SMEs should secure robust credit lines and monitor counterparties’ exposure to geopolitical shocks. Private‑equity investors should maintain discipline on leverage levels and liquidity as deal momentum persists.


Healthcare


Novartis’s takeover of Avidity Biosciences shows large pharma’s appetite for pipeline assets amid looming patent cliffs. The 46% premium paid signals that well‑positioned biotech firms can command attractive valuations.


For healthcare SMEs, this environment offers opportunities to attract strategic investors, but compliance, pricing scrutiny and data‑privacy regulations remain intense. Strategic acquirers should prioritise targets with differentiated science, a clear regulatory path and synergy potential, while planning integration carefully to realise value.


Energy


The energy landscape is being reshaped by AI. Surging power demand from data centres and growing LNG exports have driven U.S. natural‑gas and LNG deal values to $30 billion, compared with $22.5 billion a year earlier. Oil prices climbed after new U.S. sanctions on Russian companies and the prospect of a trade détente with China, but remain below mid‑year highs.


For energy SMEs, lower natural‑gas prices could squeeze upstream margins but create opportunities for midstream infrastructure and storage. The energy transition continues to accelerate; investors favour firms offering carbon‑reduction technologies and resilient supply chains.


Manufacturing


Manufacturers are navigating a complex mix of tailwinds and headwinds. On the positive side, cooler U.S. inflation and hopes of coordinated rate cuts have boosted demand for capital goods. European manufacturers cheered the FTSE 100’s record close and strong U.K. consumer spending. But the threat of sweeping export curbs on goods containing U.S. software adds a new layer of supply‑chain risk.


Manufacturing firms should diversify supplier bases, hedge currency exposure and invest in automation to maintain competitiveness. Acquirers can find value in specialised producers with strong export niches, but careful due diligence is necessary to account for potential tariff and regulatory shocks.


Looking Ahead


This week’s calendar is packed. On 28–29 October, the Federal Open Market Committee meets; markets overwhelmingly expect a 25‑bp rate cut, but any hawkish surprises could whipsaw bonds and equities. Earnings from the Magnificent Seven will test whether recent optimism is justified.


Across the Atlantic, the European Central Bank and Bank of England will signal whether they are ready to follow the Fed’s easing path. Flash PMIs, U.S. GDP data and the long‑awaited September inflation report will provide fresh clues on growth and price pressures. Finally, all eyes will be on South Korea, where Presidents Trump and Xi plan to meet to finalise a truce in the trade war.

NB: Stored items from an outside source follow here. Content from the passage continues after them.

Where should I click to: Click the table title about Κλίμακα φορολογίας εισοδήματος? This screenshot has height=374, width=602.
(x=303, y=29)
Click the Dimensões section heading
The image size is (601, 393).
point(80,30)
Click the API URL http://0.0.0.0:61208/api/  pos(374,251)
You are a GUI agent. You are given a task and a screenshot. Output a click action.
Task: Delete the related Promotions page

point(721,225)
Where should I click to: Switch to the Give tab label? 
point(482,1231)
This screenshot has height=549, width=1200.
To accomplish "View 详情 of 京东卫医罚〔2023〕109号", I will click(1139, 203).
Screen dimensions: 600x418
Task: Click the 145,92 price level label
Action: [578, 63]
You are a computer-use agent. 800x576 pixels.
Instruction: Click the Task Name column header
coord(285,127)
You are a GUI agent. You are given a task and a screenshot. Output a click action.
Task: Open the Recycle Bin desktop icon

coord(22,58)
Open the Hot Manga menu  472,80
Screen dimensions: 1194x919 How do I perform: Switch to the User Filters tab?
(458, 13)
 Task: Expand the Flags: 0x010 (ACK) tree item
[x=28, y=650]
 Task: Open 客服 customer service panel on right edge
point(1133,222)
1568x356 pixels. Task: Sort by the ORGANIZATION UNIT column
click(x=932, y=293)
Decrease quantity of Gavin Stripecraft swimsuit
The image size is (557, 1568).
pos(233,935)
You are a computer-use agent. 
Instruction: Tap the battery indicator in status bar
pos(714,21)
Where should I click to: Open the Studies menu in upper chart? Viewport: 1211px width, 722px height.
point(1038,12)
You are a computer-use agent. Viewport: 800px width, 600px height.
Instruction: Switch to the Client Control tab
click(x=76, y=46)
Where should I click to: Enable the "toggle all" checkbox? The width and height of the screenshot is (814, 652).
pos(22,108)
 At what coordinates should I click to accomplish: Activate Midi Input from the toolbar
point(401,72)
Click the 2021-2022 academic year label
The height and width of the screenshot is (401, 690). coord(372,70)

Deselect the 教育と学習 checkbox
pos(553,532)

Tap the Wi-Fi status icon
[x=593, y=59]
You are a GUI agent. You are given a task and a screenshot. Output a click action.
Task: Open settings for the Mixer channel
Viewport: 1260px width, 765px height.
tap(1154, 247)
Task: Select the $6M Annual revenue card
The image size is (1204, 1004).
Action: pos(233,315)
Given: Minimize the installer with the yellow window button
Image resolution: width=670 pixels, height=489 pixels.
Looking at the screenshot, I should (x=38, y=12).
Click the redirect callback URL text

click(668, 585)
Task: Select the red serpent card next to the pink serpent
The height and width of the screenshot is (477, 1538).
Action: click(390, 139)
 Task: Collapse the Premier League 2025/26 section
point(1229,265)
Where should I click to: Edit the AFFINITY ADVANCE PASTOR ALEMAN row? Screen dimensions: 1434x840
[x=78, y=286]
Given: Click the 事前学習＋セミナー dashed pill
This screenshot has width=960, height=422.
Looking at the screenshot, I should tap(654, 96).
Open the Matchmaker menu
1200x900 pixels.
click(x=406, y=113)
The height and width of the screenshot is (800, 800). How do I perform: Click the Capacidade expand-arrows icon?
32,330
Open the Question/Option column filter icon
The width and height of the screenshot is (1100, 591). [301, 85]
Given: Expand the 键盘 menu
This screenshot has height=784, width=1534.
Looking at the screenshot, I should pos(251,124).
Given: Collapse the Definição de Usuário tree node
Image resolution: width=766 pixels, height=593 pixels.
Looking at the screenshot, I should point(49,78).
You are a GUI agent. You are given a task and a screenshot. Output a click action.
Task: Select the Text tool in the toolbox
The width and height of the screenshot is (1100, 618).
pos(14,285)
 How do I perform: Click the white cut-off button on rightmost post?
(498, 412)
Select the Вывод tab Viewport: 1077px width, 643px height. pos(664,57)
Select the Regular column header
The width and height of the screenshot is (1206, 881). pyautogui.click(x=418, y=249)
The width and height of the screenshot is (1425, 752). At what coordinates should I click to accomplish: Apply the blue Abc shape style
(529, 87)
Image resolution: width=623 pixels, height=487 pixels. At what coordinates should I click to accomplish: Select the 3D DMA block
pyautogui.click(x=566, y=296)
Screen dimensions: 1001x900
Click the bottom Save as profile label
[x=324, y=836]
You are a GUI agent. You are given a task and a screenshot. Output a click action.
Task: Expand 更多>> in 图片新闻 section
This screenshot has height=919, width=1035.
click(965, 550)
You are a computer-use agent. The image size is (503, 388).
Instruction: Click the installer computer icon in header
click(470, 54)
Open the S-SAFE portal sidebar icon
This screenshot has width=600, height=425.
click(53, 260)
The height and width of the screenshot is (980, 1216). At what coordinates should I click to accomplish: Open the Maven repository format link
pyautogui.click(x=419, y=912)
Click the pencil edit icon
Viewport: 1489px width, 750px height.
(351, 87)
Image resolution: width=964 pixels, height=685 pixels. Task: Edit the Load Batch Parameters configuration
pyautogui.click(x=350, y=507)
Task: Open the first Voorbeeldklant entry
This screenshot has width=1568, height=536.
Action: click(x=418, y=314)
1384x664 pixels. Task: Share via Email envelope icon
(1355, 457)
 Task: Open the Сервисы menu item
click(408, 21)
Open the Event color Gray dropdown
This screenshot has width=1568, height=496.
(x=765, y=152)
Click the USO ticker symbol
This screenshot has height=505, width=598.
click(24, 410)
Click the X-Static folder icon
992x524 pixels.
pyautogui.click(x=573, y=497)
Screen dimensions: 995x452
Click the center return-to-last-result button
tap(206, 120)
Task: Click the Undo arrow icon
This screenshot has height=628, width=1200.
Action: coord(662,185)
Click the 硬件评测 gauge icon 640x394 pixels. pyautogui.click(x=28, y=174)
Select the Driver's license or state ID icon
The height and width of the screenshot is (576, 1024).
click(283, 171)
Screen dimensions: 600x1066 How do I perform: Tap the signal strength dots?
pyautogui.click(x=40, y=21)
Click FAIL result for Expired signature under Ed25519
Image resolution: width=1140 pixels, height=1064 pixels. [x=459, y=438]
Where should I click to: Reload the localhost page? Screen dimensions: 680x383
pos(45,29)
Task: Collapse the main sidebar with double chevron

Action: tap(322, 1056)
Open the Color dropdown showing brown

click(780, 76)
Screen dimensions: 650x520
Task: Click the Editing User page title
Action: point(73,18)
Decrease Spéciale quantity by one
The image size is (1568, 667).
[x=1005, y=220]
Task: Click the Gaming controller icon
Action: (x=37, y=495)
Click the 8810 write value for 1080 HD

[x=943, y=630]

SMEs and investors, staying agile amid policy shifts, currency volatility and changing sector dynamics will be crucial as the year draws to a close.


WHSP Perspective


At Wreath Hall Strategic Partners, we see the past week’s record highs, trade diplomacy and deal surge as reminders of the dynamic landscape confronting SMEs and strategic investors. Market sentiment can pivot quickly when valuations are stretched. Rigorous scenario planning, disciplined capital allocation and proactive risk management are essential to navigate such cross‑currents.


Whether you’re evaluating an exit, pursuing acquisitions or seeking to optimise your valuation, our team combines financial modelling, market research and execution expertise to help you unlock value and seize opportunities.


Image of the Week


Each week, we highlight a striking image that captures the spirit of global markets, whether through business, art, or the unexpected.


This week’s image captures California (IKB 71), a 1961 blue monochrome by French artist Yves Klein, which sold at Christie’s Paris on 24 October 2025 for €18.4 million ($21.4 million), setting a new French auction record for the artist. Measuring over 14 feet wide, the canvas embodies Klein’s quest to make pure colour a subject in itself. Covered with his patented International Klein Blue (IKB) pigment (a luminous ultramarine bound in synthetic resin) the surface radiates depth and texture, drawing viewers into what Klein described as “the immaterial sensibility of space”.